EXERCISES:
(1) Judge whether each statement below agrees with the excerpt on HGSNAT-associated retinopathy. Answer yes or no for each, and quote the words from the excerpt that decide it.
(a) Schiff et al described 16 individuals who had biallelic HGSNAT variants and isolated RP.
(b) In the da Palma et al series, the p.Ala615Thr variant was homozygous in 5 patients.
(c) Most patients in the Schiff et al report had childhood-onset retinal degeneration.
(2) Revise the passage of the HGSNAT retinopathy excerpt between "Similarly, in the" and "¹² case series.", inclusive, changing "case series" to "report".

TEXT EXCERPT:

________

Previously, Schiff et al ¹¹ had reported the clinical and functional findings of 16 individuals with biallelic HGSNAT variants and isolated RP. Most patients presented with adult-onset progressive degeneration of the mid-peripheral retina associated with nyctalopia and visual field constriction. Interestingly, the authors identified 7 novel sequence variants and 4 previously reported mucopolysaccharidosis type IIIC-associated variants occurring in trans with the hypomorphic p.Ala615Thr allele, thereby expanding the genotypic spectrum of HGSNAT-associated retinopathy. Moreover, the presence of a homozygous (p.Ala615Thr) variant in both an affected patient and their unaffected 73-year-old sibling suggested a possible role for trans-acting genetic or environmental modifiers that influence the retinal phenotype. In that analysis, the retinal phenotype was most commonly associated with a pericentral symmetric distribution, similar to the findings observed in our first case. ¹¹

A detailed phenotypic description of HGSNAT-associated retinopathy was reported by da Palma et al, ¹² who noted high phenotypic heterogeneity in their series. Interestingly, in their cohort, all 11 patients with the c.1843 G>A (p.Ala615Thr) variant presented with late-onset retinopathy, in contrast to those not carrying this variant. ¹² The c.1843 G>A (p.Ala615Thr) variant was the most frequently identified allele due to the high prevalence of this single-nucleotide polymorphism in the general population. It was found to be homozygous in 3 patients and heterozygous in 5 patients.

Similarly, in the case series reported by Schiff et al, 13 patients presented with the c.1843 G>A (p.Ala615Thr) variant, including 8 heterozygous and 5 homozygous individuals. Cystoid macular edema (CME) was also observed in several cases, occurring in 4 patients carrying the c.1843 G>A (p.Ala615Thr) variant in the Schiff et al ¹¹ cohort and in 4 patients overall in the da Palma et al ¹² case series.

________

ENTRIES SHOWN:

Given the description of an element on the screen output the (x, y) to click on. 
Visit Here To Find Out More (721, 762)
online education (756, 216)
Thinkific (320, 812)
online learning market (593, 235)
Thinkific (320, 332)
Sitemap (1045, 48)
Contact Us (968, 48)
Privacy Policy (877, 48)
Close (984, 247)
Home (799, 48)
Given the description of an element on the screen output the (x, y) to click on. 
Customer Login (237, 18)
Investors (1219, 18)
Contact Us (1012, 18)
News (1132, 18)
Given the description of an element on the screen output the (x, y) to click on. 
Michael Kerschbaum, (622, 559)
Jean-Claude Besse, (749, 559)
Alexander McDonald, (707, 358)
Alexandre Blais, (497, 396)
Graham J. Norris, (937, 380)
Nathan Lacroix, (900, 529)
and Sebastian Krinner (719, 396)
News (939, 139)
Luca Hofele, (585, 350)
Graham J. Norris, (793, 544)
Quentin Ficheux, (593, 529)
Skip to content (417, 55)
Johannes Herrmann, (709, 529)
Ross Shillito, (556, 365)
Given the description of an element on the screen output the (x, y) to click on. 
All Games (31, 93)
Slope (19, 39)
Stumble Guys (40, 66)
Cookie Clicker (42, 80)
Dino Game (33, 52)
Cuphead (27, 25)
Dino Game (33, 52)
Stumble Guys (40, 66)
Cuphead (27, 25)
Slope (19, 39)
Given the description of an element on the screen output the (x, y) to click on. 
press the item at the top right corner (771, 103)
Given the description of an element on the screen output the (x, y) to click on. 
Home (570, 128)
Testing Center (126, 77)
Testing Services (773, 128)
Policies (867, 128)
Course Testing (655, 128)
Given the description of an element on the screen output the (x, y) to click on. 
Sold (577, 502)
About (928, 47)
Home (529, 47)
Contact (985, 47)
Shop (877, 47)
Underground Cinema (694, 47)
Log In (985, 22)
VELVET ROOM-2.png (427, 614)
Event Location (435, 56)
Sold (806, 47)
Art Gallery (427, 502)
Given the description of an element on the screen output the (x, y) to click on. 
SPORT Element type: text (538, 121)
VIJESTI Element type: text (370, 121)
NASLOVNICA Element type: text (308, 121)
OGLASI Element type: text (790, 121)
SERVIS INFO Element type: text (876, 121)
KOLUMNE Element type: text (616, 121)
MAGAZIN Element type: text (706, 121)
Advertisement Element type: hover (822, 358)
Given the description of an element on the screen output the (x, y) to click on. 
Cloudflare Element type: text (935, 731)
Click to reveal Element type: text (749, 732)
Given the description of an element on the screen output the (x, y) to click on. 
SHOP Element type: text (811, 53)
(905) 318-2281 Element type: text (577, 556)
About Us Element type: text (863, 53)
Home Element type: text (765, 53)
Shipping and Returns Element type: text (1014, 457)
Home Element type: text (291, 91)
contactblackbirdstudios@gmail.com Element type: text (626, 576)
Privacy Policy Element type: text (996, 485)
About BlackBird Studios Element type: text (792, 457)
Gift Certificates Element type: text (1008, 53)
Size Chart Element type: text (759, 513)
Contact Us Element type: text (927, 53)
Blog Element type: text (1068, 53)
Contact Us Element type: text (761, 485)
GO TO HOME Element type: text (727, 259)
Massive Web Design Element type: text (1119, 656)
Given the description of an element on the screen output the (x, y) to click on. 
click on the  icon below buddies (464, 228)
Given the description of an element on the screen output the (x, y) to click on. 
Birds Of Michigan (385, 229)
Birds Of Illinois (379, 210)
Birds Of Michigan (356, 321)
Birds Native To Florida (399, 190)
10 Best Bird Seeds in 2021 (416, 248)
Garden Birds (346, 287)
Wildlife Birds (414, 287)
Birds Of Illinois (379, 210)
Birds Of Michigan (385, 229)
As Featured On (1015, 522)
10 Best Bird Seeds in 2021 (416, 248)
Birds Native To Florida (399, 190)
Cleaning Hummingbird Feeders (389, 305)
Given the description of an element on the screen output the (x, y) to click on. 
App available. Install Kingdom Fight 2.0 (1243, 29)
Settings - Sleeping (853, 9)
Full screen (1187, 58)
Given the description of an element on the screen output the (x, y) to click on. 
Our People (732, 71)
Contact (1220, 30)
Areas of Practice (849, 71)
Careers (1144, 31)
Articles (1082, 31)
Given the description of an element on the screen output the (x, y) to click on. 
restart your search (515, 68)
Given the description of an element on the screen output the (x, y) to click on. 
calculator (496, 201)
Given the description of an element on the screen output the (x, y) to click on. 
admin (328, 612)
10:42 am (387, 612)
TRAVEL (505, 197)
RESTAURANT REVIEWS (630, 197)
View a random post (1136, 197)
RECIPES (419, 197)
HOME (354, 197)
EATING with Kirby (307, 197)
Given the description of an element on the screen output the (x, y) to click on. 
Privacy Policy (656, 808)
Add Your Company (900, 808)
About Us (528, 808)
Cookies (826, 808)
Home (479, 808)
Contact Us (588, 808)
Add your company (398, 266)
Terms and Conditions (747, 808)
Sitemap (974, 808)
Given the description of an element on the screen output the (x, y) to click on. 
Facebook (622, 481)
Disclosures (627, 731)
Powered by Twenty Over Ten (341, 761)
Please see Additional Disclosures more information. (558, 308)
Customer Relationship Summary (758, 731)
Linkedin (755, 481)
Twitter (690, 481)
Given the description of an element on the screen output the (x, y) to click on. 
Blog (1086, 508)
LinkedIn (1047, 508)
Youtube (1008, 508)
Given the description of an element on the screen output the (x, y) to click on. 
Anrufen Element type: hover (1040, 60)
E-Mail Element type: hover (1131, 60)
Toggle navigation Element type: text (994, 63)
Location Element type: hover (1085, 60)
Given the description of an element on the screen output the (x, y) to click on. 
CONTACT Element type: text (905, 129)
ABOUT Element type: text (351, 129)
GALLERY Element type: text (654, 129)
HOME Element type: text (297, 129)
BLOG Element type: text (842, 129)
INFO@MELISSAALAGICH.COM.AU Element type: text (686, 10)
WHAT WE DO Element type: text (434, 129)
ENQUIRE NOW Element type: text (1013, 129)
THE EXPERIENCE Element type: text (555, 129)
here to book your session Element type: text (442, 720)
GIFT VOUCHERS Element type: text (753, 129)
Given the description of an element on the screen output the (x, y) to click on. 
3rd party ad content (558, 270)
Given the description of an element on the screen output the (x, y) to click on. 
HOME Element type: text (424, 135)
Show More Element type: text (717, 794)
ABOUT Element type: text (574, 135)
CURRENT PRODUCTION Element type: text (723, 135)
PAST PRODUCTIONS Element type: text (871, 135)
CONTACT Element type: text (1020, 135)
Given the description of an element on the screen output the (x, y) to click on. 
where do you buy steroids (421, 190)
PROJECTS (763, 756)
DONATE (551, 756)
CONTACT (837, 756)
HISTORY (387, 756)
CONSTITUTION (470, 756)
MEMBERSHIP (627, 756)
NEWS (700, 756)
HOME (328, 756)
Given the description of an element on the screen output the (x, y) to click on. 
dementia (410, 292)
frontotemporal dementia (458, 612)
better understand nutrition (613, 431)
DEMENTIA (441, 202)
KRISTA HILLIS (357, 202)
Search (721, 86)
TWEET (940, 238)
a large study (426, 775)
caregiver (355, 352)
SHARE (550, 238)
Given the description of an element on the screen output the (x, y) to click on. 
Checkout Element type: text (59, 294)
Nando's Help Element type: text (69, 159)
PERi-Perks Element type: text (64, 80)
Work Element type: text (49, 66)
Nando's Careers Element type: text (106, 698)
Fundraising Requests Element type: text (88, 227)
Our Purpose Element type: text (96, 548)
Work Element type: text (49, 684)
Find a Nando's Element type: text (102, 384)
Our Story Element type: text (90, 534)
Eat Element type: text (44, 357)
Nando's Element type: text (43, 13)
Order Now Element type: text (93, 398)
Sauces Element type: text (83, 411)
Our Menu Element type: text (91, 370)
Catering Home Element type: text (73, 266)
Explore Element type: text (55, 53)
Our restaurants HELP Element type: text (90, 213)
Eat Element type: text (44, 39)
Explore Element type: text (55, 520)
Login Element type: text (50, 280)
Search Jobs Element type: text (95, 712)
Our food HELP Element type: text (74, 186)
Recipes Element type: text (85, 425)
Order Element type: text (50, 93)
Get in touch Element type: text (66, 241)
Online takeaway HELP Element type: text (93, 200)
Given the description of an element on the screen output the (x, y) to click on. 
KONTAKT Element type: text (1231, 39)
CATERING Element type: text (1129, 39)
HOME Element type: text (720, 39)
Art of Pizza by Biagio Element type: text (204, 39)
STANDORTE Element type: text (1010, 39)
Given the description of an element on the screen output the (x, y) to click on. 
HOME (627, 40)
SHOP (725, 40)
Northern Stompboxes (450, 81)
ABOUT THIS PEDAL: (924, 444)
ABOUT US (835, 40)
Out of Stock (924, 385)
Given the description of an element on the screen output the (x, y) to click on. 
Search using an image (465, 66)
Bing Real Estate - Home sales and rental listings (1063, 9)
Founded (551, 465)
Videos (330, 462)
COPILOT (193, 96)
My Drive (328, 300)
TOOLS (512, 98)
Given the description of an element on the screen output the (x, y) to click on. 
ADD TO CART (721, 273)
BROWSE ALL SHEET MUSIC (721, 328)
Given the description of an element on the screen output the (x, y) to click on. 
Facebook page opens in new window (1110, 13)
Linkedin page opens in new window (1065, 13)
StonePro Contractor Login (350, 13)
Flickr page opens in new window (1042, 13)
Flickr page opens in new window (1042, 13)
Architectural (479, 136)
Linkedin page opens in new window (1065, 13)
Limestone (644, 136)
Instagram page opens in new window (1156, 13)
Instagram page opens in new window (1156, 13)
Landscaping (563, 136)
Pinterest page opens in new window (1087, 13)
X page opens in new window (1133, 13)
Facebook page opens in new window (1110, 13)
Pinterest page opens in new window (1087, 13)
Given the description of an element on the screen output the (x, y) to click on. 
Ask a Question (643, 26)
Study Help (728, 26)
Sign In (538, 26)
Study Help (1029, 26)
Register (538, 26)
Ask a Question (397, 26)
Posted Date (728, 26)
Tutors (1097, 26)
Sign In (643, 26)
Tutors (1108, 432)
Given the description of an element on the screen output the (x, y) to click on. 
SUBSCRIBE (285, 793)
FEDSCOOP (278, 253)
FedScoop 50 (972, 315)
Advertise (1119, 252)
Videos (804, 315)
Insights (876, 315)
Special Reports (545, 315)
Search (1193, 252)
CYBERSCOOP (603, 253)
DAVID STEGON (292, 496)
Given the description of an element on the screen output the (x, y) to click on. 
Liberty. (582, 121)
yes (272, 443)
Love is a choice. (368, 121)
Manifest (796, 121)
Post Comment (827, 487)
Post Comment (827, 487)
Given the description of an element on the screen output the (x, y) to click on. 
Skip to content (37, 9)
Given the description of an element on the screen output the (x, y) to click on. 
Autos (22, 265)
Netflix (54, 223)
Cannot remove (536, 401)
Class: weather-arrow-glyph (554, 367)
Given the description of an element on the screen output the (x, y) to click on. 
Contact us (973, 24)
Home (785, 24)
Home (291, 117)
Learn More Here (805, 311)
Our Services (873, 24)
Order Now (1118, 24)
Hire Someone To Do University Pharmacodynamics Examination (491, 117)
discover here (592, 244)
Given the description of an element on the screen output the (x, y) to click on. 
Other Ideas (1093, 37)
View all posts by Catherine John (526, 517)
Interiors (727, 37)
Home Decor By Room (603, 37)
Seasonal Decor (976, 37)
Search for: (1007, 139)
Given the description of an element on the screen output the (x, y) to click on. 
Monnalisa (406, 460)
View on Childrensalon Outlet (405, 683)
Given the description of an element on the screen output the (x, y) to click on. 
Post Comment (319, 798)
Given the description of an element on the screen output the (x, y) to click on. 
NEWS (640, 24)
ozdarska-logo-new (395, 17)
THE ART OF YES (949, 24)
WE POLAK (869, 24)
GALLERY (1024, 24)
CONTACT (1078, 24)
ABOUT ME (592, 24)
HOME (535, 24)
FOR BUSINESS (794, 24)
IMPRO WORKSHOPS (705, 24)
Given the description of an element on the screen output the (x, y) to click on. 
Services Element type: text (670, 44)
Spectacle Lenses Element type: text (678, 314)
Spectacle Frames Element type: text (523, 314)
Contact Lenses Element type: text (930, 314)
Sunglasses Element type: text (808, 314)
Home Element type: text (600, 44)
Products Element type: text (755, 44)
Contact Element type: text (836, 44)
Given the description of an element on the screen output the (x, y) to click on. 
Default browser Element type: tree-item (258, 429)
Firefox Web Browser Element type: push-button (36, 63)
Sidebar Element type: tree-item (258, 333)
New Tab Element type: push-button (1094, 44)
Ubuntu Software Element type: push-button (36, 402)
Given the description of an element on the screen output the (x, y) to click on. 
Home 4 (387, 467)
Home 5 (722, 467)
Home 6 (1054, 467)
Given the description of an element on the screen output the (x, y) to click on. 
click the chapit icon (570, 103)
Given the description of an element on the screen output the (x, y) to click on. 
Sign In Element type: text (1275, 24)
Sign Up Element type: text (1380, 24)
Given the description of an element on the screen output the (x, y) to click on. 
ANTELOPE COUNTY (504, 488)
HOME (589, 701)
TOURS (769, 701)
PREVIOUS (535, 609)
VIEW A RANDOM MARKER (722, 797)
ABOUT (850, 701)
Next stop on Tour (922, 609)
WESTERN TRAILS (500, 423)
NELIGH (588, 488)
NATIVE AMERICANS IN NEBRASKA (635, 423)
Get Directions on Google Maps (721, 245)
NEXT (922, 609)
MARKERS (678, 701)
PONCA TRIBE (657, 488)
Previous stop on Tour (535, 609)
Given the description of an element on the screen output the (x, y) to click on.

________

EXPECTED RESULTS:
(1)
(a) Yes: "16 individuals with biallelic HGSNAT variants and isolated RP"
(b) No: "It was found to be homozygous in 3 patients and heterozygous in 5 patients."
(c) No: "Most patients presented with adult-onset progressive degeneration of the mid-peripheral retina"

(2)
Similarly, in the report reported by Schiff et al, 13 patients presented with the c.1843 G>A (p.Ala615Thr) variant, including 8 heterozygous and 5 homozygous individuals. Cystoid macular edema (CME) was also observed in several cases, occurring in 4 patients carrying the c.1843 G>A (p.Ala615Thr) variant in the Schiff et al ¹¹ cohort and in 4 patients overall in the da Palma et al ¹² report.